> _Tarefas propostas_:
a - No trecho selecionado, para onde foi enviado o e-mail mencionado por quem assina como Mari?
b - Repita fielmente o trecho selecionado, desde "Eu me identifiquei" até "uma olhadinha depois?", inclusive.

> _Trecho selecionado_:
☆ ☆ ☆

Eu me identifiquei muito com o seu texto porque costumo viajar sozinha na grande maioria das vezes. Aliás, achei super relevante você tocar neste assunto considerando a data de ontem e o caso recente das turistas argentinas.
Eu também tenho um blog de viagens e enviei um e-mail para o contato do 360. Tem como você dar uma olhadinha depois?
Obrigada.
Abraços,
Mari.
Muito bom , Lu querida! Vc sempre escreve pra emocionar. Adoro vc!

☆ ☆ ☆

> _Conjunto de dados_:
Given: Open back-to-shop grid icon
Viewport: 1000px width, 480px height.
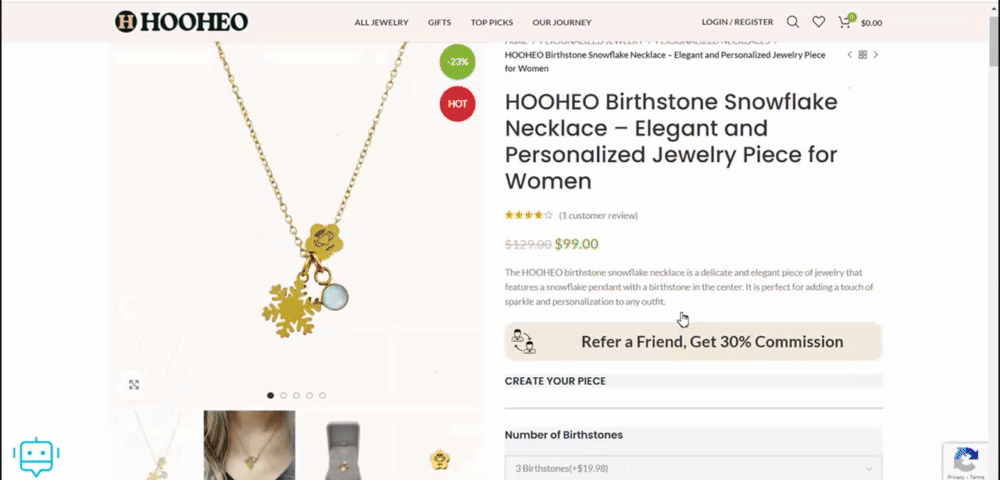Looking at the screenshot, I should 863,55.
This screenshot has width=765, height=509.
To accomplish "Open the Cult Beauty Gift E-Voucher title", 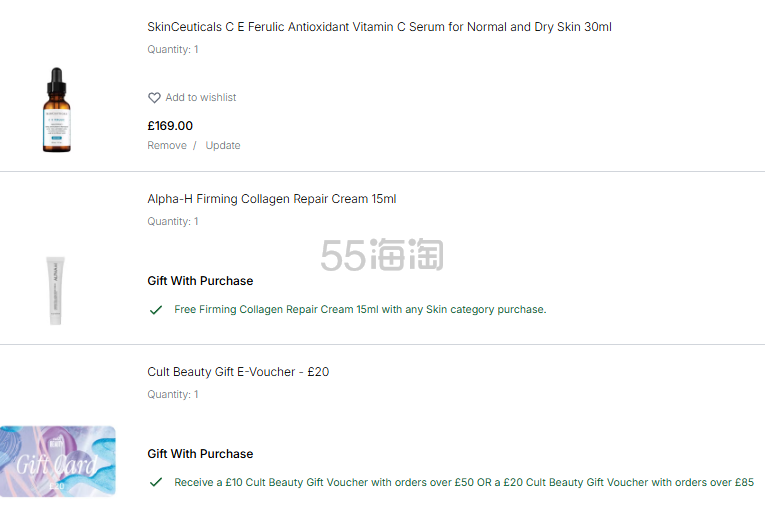I will pyautogui.click(x=238, y=372).
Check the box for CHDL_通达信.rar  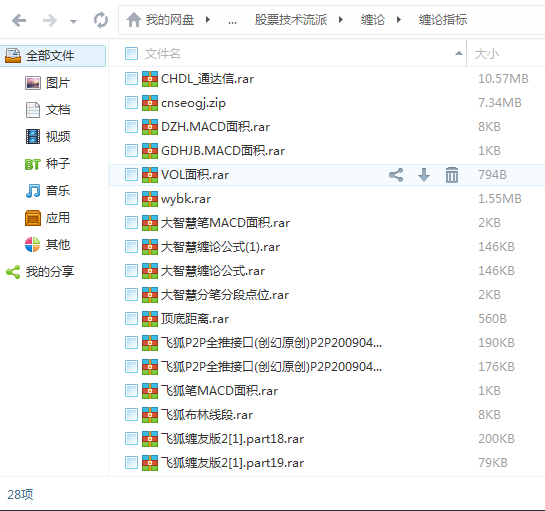tap(131, 79)
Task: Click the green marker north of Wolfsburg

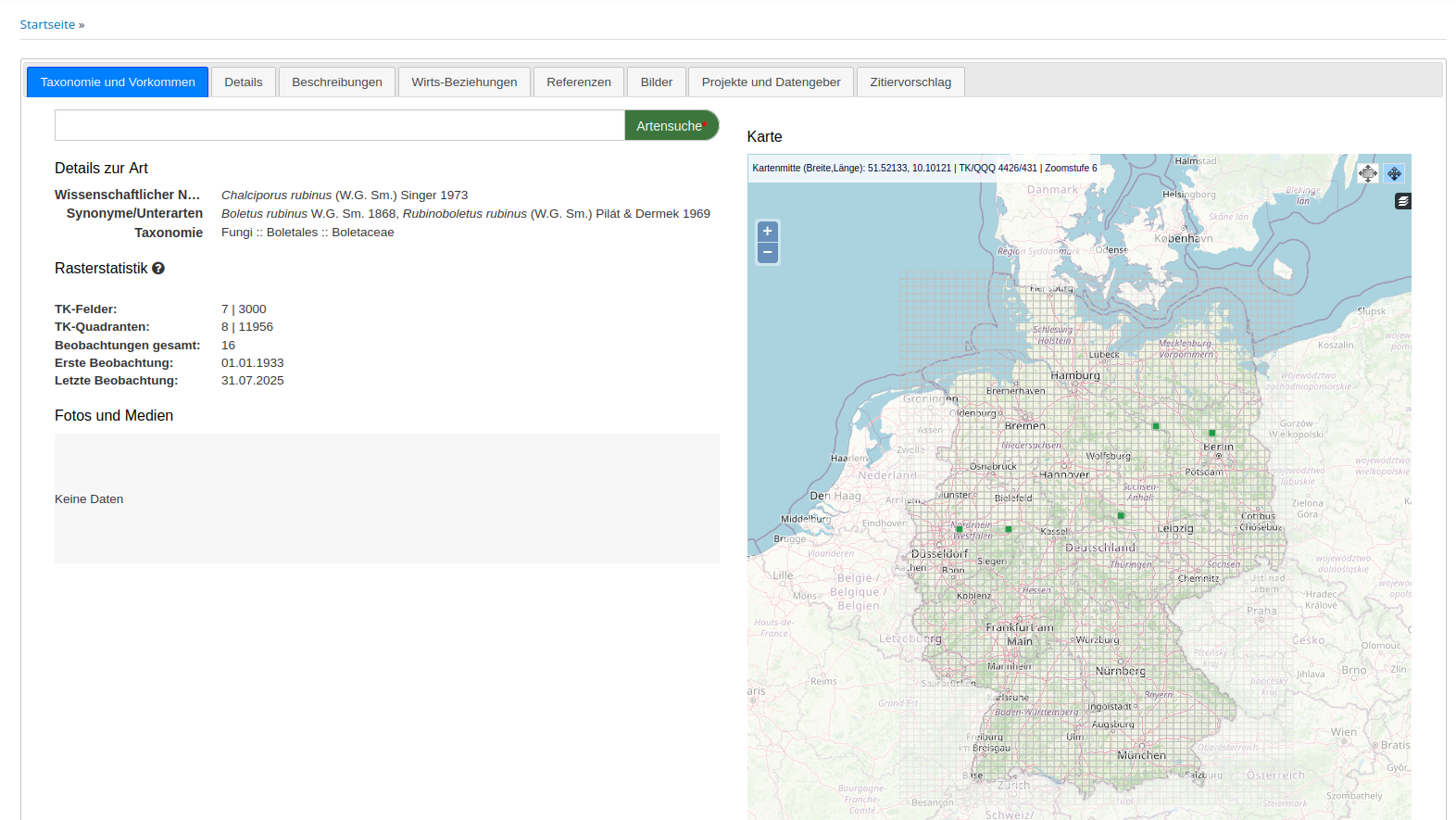Action: tap(1155, 426)
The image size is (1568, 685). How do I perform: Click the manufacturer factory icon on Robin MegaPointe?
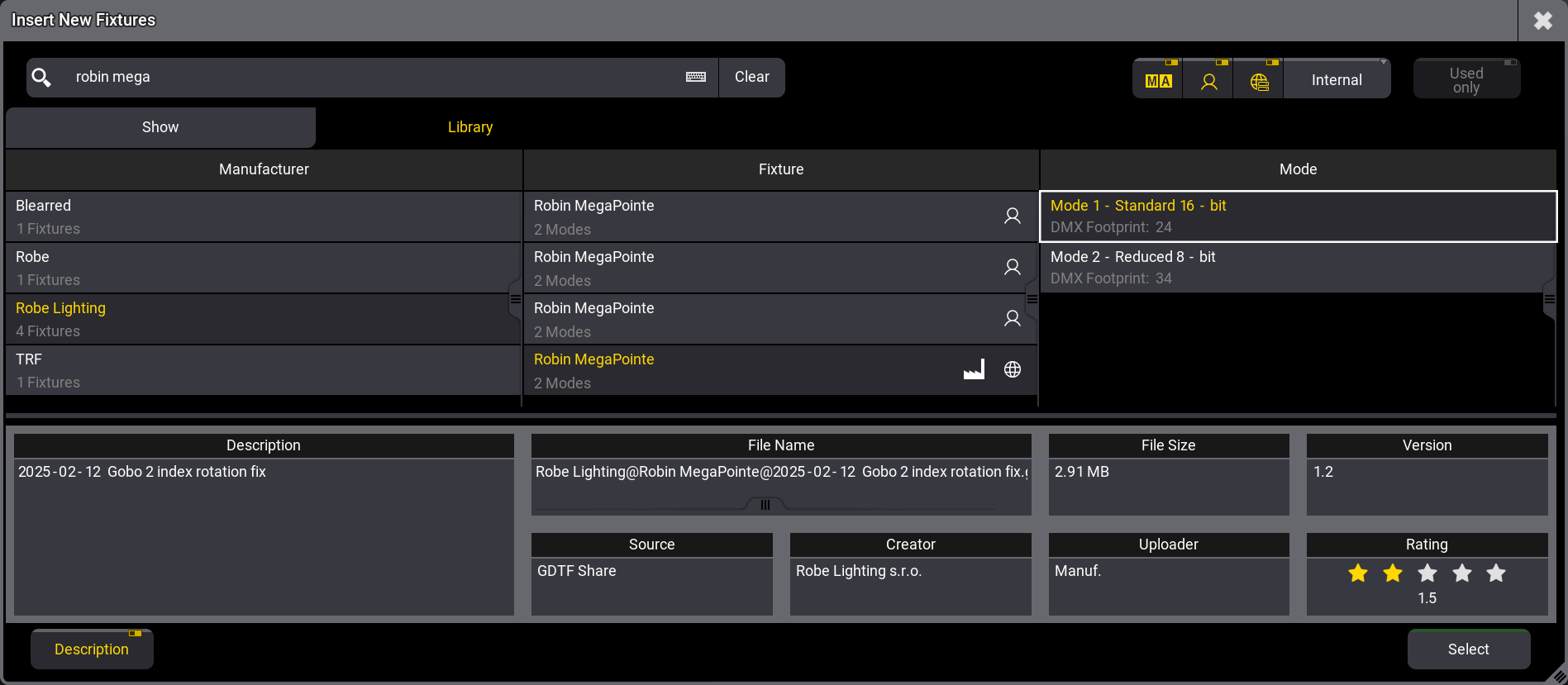coord(974,369)
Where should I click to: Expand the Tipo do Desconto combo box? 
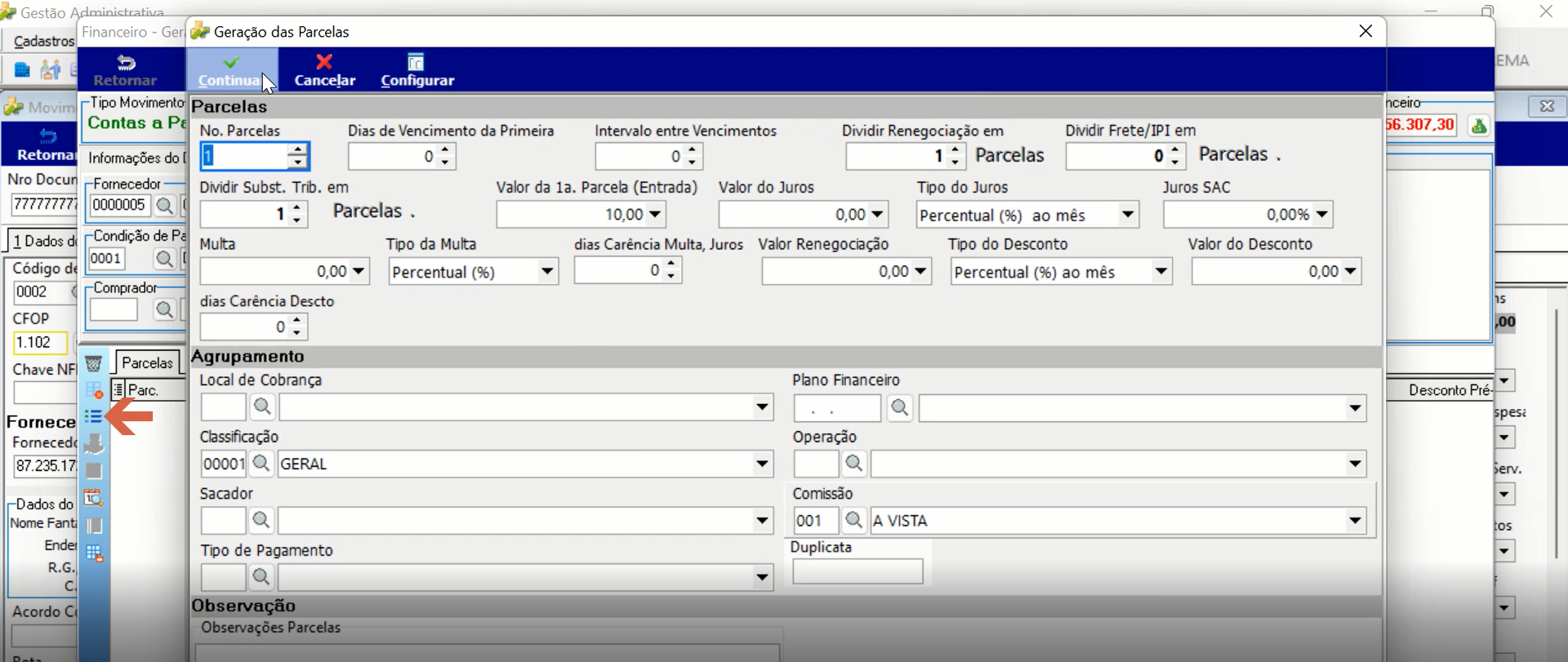1160,272
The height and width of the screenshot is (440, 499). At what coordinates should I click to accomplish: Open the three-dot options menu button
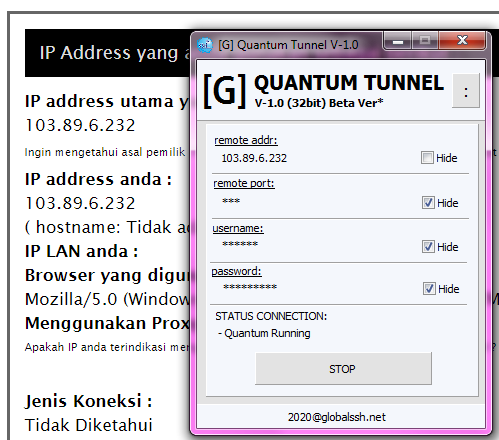point(466,91)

☆ ☆ ☆

> _Conjunto de respostas_:
a - Para o contato do 360.

b -
Eu me identifiquei muito com o seu texto porque costumo viajar sozinha na grande maioria das vezes. Aliás, achei super relevante você tocar neste assunto considerando a data de ontem e o caso recente das turistas argentinas.
Eu também tenho um blog de viagens e enviei um e-mail para o contato do 360. Tem como você dar uma olhadinha depois?